Alastalon salissa
- Author: Volter Kilpi
- Language: Finnish
- Publisher: Otava
- Publication date: 1933
- Publication place: Finland
- Media type: Print (Hardback)
- Pages: 956 pp
- OCLC: 645285328

= Alastalon salissa =

Finnish novel

Alastalon salissa (In the Alastalo Parlor) is a 1933 landmark Finnish novel by Volter Kilpi. The two-volume novel covers a period of only six hours, written partly in a stream-of-consciousness style similar to James Joyce’s Ulysses—though some Finnish critics have argued that the stream-of-consciousness passages are neither as radical nor as extensive as Joyce's, and actually Kilpi's novel is closer in style and spirit to Marcel Proust's In Search of Lost Time.

== Plot summary ==
The central narrative of Alastalon salissa describes a meeting of a group of wealthy men from Kustavi in the Archipelago Sea in Western Finland one October Thursday in the 1860s. The men are trying to decide whether to invest in a shipbuilding venture proposed by one of their number, Herman Mattsson, master of Alastalo. The novel's length stems from numerous digressions, internal monologues and a detailed accounting of each character's thought processes. In one famous scene, a character's journey to the mantelpiece to fetch a pipe is told in over seventy pages.

== Translations ==
No complete English translation has been published; but in the early 1990s, the editors of Books From Finland asked David Barrett (1914–1998) to translate Kilpi’s Alastalo into English; after translating just a few paragraphs Barrett declined the invitation:

Reluctantly (I really have tried) I have been driven to conclude that Alastalon salissa is untranslatable, except perhaps by a fanatical Volter Kilpi enthusiast who is prepared to devote a lifetime to it. To mention only one of the difficulties, there is no English equivalent to the style of the Finnish ‘proverbs’ (real or imaginary) with which the main character Alastalo’s thoughts are so thickly larded. Add to this the richness and, yes, eccentricity, of Kilpi’s vocabulary, and the unfamiliarity of much of the subject-matter, centred as it is on the interests of a sea-going community that hardly exists any longer, even on the islands, and you have a text that is full of pitfalls for the translator. As for the humour, I’m sorry to say that it depends so much on the idiom and presentation that it doesn’t come over at all. If I did any more, I’m afraid it would just have to be a laborious paraphrase, and I don’t think I’m capable of making it effective, or even readable, in English.

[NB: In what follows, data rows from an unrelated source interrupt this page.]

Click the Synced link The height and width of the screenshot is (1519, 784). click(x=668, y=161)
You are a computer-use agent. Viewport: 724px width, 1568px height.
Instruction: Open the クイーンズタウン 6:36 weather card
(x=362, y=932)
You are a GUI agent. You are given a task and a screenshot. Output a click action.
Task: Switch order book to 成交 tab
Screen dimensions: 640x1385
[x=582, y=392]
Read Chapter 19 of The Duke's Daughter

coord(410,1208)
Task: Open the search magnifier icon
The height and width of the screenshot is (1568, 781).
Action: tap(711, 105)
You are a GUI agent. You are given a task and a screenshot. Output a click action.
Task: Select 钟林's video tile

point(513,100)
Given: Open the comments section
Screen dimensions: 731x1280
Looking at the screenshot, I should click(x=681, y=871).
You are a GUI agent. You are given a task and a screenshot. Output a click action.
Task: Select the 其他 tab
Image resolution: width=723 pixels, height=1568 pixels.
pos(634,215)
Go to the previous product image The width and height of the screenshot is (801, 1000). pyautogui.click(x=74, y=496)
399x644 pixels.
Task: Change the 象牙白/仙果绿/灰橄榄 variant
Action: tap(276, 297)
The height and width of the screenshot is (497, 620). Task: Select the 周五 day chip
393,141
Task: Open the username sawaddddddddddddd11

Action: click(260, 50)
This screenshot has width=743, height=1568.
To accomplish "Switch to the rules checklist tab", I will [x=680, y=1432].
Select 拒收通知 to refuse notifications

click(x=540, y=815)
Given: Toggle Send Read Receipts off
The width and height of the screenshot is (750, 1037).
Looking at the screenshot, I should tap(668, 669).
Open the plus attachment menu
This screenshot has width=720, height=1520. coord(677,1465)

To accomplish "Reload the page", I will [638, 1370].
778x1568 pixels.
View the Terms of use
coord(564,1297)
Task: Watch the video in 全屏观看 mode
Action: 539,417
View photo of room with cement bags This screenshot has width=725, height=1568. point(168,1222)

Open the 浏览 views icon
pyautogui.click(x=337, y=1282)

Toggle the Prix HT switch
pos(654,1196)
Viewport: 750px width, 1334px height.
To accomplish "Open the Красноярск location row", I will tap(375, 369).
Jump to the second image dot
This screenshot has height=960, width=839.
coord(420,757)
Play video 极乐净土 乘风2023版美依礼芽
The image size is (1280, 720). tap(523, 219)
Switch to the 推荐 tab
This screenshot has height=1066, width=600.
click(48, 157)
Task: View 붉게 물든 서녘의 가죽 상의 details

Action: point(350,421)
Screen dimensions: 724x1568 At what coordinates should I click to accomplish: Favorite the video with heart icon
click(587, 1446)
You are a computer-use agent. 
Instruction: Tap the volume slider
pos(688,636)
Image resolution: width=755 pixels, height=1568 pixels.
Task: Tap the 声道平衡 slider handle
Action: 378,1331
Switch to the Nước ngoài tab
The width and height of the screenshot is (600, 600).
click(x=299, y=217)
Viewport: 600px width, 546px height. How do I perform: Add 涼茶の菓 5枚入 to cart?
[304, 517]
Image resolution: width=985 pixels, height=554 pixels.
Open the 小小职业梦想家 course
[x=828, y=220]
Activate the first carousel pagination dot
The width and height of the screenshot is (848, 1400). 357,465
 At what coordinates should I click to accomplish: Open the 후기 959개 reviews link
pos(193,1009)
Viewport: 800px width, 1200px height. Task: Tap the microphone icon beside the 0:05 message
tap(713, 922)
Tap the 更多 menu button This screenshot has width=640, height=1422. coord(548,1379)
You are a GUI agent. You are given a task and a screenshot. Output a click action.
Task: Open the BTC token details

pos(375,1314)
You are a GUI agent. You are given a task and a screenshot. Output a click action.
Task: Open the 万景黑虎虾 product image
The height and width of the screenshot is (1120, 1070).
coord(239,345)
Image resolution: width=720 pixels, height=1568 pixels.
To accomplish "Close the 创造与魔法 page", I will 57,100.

Barrett's translation of the "untranslatable" opening pages of the novel are also published there. For a translation of a page and a half from later in the first chapter of the novel—the first major stream-of-consciousness passage—see pp. 247–49 of Douglas Robinson's Aleksis Kivi and/as World Literature.

Thomas Warburton has translated the novel into Swedish as I salen på Alastalo – en skärgårdsskildring (1997). Stefan Moster published a German translation Im Saal von Alastalo in 2021.